— PROBLEM DESCRIPTION —
The span to be transcribed begins with the line that contains "Task: Open the Windows Start menu" and ends with the last line of the listing; copy it exactly and include nothing else.

— DATA RECORDS —
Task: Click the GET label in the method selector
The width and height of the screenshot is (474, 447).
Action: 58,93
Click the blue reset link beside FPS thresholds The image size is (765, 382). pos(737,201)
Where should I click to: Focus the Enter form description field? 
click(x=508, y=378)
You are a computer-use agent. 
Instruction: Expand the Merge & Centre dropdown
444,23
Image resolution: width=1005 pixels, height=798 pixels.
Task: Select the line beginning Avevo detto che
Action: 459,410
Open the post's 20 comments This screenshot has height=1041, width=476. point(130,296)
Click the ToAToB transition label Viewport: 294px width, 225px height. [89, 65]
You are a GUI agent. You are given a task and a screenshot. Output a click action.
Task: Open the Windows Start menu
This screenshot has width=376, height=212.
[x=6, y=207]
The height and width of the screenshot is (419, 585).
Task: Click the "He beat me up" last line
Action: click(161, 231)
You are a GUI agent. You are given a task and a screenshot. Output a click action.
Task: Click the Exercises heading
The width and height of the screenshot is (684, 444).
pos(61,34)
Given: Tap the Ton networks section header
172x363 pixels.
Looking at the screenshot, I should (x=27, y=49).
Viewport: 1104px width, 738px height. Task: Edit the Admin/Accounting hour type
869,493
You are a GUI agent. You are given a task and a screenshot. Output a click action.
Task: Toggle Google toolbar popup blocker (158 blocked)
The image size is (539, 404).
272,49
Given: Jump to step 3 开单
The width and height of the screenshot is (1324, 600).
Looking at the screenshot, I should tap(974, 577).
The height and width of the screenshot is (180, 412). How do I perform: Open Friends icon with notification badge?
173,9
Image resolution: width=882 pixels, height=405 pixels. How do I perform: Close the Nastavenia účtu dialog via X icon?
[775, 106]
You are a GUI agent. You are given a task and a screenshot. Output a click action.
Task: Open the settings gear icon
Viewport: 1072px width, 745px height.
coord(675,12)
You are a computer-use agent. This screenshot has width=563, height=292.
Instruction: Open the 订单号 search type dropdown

— RESPONSE TO THE TASK —
Task: Open the Windows Start menu
This screenshot has width=376, height=212.
[x=6, y=207]
The height and width of the screenshot is (419, 585).
Task: Click the "He beat me up" last line
Action: click(161, 231)
You are a GUI agent. You are given a task and a screenshot. Output a click action.
Task: Click the Exercises heading
The width and height of the screenshot is (684, 444).
pos(61,34)
Given: Tap the Ton networks section header
172x363 pixels.
Looking at the screenshot, I should (x=27, y=49).
Viewport: 1104px width, 738px height. Task: Edit the Admin/Accounting hour type
869,493
You are a GUI agent. You are given a task and a screenshot. Output a click action.
Task: Toggle Google toolbar popup blocker (158 blocked)
The image size is (539, 404).
272,49
Given: Jump to step 3 开单
The width and height of the screenshot is (1324, 600).
Looking at the screenshot, I should tap(974, 577).
The height and width of the screenshot is (180, 412). How do I perform: Open Friends icon with notification badge?
173,9
Image resolution: width=882 pixels, height=405 pixels. How do I perform: Close the Nastavenia účtu dialog via X icon?
[775, 106]
You are a GUI agent. You are given a task and a screenshot. Output a click action.
Task: Open the settings gear icon
Viewport: 1072px width, 745px height.
coord(675,12)
You are a computer-use agent. This screenshot has width=563, height=292.
Instruction: Open the 订单号 search type dropdown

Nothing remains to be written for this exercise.